Thanks for the reminder of More and Paine, of whom I've only read Age of Reason. I do want to read more of the ancient texts, like Xenophon and Julius Caesar, Herodotus and Thucydides.

I'll probably cross-post my original question. I'm still looking for other people's lists to steal ideas from.

7VisibleGhost
Oct 19, 2010, 9:35 am

If I read all those books clear through I think I would expect a degree when finished. ;) I did read The 100 Most Influential Books Ever Written: The History of Thought From Ancient Times to Today in the past year or so. It wasn't bad. The list of 100 is like a lot of lists. Seventy-five are solid picks and the rest could be quibbled over.

8paruline
Oct 19, 2010, 10:13 am

The Modern Library published a list of 100 best English-language nonfiction books of the 20th century. It can be accessed here.

9cbl_tn
Oct 19, 2010, 10:13 am

A few months ago I picked up this book from a sale table: Promised Land: Thirteen Books that Changed America. It includes a chapter on each of the 13 books on the list. You've already mentioned some of the books on the list. The 13 are:

Of Plymouth Plantation
The Federalist Papers
The Autobiography of Benjamin Franklin
The Journals of Lewis and Clark
Walden
Uncle Tom's Cabin
Adventures of Huckleberry Finn
The Souls of Black Folk
The Promised Land
How to Win Friends and Influence People
The Common Sense Book of Baby and Child Care
On the Road
The Feminine Mystique

I've only read two of them myself, Of Plymouth Plantation and Huckleberry Finn. I plan to get around to several of the others "some day"!

10ivyd
Oct 19, 2010, 2:43 pm

>6 ReneeMarie: I totally agree with you, ReneeMarie, that it's important to read the primary source rather than the secondary glosses. What I was trying to say (and not doing it very well) was that some of those books don't particularly interest me right now (for example, Adam Smith and Darwin), and therefore I don't feel any need to read them.

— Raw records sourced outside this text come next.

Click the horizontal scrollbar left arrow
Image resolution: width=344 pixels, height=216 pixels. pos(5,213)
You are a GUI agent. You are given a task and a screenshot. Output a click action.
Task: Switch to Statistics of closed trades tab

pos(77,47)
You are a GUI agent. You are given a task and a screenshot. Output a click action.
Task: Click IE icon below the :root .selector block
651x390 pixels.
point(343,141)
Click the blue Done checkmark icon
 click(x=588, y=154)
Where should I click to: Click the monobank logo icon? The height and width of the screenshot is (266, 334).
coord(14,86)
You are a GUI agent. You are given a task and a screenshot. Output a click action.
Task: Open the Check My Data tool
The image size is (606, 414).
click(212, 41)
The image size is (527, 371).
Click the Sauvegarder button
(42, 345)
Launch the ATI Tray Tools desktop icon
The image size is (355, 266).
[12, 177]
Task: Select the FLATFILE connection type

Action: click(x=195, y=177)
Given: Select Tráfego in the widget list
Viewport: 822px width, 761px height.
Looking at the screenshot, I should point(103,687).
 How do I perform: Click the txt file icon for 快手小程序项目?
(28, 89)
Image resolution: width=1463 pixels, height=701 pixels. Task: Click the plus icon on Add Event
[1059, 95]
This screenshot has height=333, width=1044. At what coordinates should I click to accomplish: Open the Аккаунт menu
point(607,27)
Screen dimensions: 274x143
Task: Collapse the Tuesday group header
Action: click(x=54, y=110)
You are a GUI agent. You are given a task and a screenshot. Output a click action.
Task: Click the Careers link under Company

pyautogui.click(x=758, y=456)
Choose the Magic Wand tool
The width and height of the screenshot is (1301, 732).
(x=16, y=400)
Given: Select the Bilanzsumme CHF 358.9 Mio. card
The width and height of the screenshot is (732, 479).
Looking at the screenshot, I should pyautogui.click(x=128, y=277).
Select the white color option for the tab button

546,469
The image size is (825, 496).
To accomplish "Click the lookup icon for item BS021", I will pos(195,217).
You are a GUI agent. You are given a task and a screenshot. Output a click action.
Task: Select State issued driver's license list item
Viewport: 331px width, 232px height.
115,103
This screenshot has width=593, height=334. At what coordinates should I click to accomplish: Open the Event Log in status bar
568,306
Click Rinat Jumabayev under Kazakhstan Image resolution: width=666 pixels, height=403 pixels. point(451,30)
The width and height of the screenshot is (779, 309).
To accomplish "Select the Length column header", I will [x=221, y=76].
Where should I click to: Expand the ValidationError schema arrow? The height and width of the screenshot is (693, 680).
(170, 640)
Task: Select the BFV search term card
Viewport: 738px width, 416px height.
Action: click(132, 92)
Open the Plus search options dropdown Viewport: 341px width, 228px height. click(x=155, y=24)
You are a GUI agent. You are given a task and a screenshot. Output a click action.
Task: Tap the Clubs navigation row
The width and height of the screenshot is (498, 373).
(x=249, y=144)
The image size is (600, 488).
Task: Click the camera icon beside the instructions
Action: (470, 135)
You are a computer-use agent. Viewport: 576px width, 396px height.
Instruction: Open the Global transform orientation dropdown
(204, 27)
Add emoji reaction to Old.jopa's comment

>9 cbl_tn: Interesting list! Though some of those books were widely read (Uncle Tom's Cabin, Huckleberry Finn, Dr Spock), it seems to me that others are probably more known about than actually read at the time (Of Plymouth Plantation, Thoreau, Friedan).

11jfetting
Oct 19, 2010, 3:59 pm

What about some John Stuart Mill? On Liberty or something. And how classic is classic? I'm thinking maybe The Souls of Black Folk (oh, I just saw someone else wrote that too) or some of Martin Luther King, Jr.'s speeches. Or The Interpretation of Dreams, or Coming of Age in Samoa.

Over in the Nonfiction group, there is a thread called "1001 non fiction books to read before you die" that has a similar list, heavy on the classics. It's here.

12ReneeMarie
Oct 21, 2010, 11:02 pm

Thanks for all the suggestions. I just picked up The 100 Most Influential Books Ever Written at the library tonight.

Thanks for the reminder of Promised Land: Thirteen Books That Changed America by Jay Parini. I remember seeing that come through the bookstore.

I also clicked through to the Modern Library list. I think I'll go by the board's list if I go by either of them. The reader's list looks like it was hijacked by special interest groups. Freakish.

And I clicked through to read the 1001 thread. I think that's where I ran across, either directly or tangentially, another book I checked out from the library tonight: The Origin of Consciousness in the Breakdown of the Bicameral Mind by Julian Jaynes.

So many ideas, so little time...

13LauraBrook
Nov 6, 2010, 12:53 am

As a member of your classics book group, I'm veeeery suspicious of your use of the word "inflict" - is this another de Tocqueville sabotage? Just kidding!

Actually, this question is timely for me since I'm trying to read more non-fiction in general. I always feel like I'm too much of a dunce to even attempt reading anything "fact-y", but I know that's not true. I just strolled through the "New Non-Fiction" shelves at the library on Wednesday and picked up 6 books that I really wanted to read. Hey, any step is a step in the right direction in this case!